Revolta da classe política
Guerriau não obteve respaldo de nenhum colega. Em comunicado, o partido Horizons classificou o caso como “gravíssimo” e diz que “jamais vai tolerar a menor complacência no que diz respeito à violência sexual e de gênero”.
A classe política francesa evoca a necessidade de uma mudança na lei para a imposição automática de penas a políticos envolvidos em agressões sexistas e sexuais. Entre as principais vozes em apoio a Josso estão parlamentares mulheres, que vêm se manifestando após as revelações da deputada.
A deputada socialista Christine Beaune pede um processo automático de afastamento de Guerriau “de todas as funções relacionadas ao mandato do senador”, enquanto espera por julgamento. Enquanto a deputada ecologista Sandrine Rousseau diz que é necessário uma sanção disciplinar de Guerriau pelo Senado e uma atualização da lei para que pessoas envolvidas em agressões sexistas e sexuais não possam mais se candidatar a cargos políticos.
Nos últimos anos, a França vive uma onda de denúncias de agressões sexuais envolvendo políticos.

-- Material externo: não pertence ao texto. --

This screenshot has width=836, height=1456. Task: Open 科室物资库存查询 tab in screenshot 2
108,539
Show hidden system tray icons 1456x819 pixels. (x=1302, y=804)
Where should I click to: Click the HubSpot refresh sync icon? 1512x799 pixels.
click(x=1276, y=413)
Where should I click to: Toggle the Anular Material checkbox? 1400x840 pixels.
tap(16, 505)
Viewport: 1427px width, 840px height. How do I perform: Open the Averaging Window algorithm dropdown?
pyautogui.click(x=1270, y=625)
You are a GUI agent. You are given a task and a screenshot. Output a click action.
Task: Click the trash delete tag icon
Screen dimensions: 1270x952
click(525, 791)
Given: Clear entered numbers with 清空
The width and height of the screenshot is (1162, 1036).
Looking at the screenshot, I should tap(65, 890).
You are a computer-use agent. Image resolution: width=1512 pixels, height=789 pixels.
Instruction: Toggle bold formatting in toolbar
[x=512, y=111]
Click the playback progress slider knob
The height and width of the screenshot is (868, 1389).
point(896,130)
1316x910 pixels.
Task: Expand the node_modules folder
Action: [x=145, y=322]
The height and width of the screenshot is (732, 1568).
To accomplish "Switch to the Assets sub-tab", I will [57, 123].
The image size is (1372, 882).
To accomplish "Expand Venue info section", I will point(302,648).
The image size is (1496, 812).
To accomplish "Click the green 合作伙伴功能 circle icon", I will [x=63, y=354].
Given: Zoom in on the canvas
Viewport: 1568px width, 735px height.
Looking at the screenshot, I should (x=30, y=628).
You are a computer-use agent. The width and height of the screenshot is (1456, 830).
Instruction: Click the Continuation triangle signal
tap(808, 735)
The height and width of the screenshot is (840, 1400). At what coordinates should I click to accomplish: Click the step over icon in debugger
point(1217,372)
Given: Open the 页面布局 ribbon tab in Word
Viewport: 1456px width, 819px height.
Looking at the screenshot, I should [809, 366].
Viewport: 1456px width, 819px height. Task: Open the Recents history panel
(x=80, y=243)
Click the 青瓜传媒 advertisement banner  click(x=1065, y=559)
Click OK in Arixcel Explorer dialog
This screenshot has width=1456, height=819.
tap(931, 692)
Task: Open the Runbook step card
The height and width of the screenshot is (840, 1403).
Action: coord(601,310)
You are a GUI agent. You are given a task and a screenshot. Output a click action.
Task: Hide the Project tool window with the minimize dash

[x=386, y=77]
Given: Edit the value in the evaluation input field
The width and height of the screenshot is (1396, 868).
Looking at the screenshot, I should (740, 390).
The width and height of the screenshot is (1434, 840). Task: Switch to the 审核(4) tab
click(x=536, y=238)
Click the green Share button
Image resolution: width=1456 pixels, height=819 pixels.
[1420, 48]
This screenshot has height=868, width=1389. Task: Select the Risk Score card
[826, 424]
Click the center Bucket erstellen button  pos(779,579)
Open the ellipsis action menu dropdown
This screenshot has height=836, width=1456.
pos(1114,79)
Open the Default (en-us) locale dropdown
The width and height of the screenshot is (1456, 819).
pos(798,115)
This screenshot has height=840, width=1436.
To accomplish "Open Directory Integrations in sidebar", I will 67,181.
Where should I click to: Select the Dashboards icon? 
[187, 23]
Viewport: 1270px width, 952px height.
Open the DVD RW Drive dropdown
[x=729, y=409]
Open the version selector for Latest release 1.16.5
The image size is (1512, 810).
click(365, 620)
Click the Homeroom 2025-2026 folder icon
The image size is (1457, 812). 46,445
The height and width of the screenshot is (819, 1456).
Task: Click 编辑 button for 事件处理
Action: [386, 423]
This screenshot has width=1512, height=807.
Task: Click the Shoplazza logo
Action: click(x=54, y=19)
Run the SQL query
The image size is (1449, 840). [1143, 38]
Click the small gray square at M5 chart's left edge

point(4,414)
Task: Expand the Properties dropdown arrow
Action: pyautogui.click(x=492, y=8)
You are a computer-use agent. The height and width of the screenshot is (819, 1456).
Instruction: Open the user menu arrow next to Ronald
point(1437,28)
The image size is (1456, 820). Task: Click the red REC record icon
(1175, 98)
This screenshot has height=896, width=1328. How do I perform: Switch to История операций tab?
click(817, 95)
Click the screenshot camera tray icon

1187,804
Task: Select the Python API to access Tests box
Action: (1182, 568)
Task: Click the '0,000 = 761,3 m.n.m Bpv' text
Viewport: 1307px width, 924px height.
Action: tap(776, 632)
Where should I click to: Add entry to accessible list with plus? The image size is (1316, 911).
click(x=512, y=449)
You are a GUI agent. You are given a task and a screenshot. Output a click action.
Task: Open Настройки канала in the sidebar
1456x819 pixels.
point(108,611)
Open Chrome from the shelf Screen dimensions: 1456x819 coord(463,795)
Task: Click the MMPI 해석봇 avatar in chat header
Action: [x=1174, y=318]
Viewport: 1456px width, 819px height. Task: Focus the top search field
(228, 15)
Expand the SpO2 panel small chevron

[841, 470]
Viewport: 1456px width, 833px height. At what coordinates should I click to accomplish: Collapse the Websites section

Um dos casos mais graves foi o do ex-ministro da Transição Ecológica, Nicolas Hulot, acusado de estupro e agressão sexual de menor. O processo foi encerrado em 2022 sem nenhuma condenação porque o prazo para julgamento prescreveu.
Contra o ex-ministro francês da Solidariedade, Damien Abad, do partido de direita Os Republicanos, foram três acusações de estupro. Dois casos foram arquivados por falta de provas e a terceira denúncia está atualmente sendo investigada. Damien Abad renunciou ao cargo em 2022 após os escândalos.
O ministro do Interior, Gérald Darmanin, do partido centrista A República em Marcha, não teve a mesma atitude e segue no posto. Acusado de estupro, o caso foi arquivado neste ano por falta de provas.
Na França, 73% das denúncias de agressões sexuais são arquivadas e não resultam em nenhuma condenação.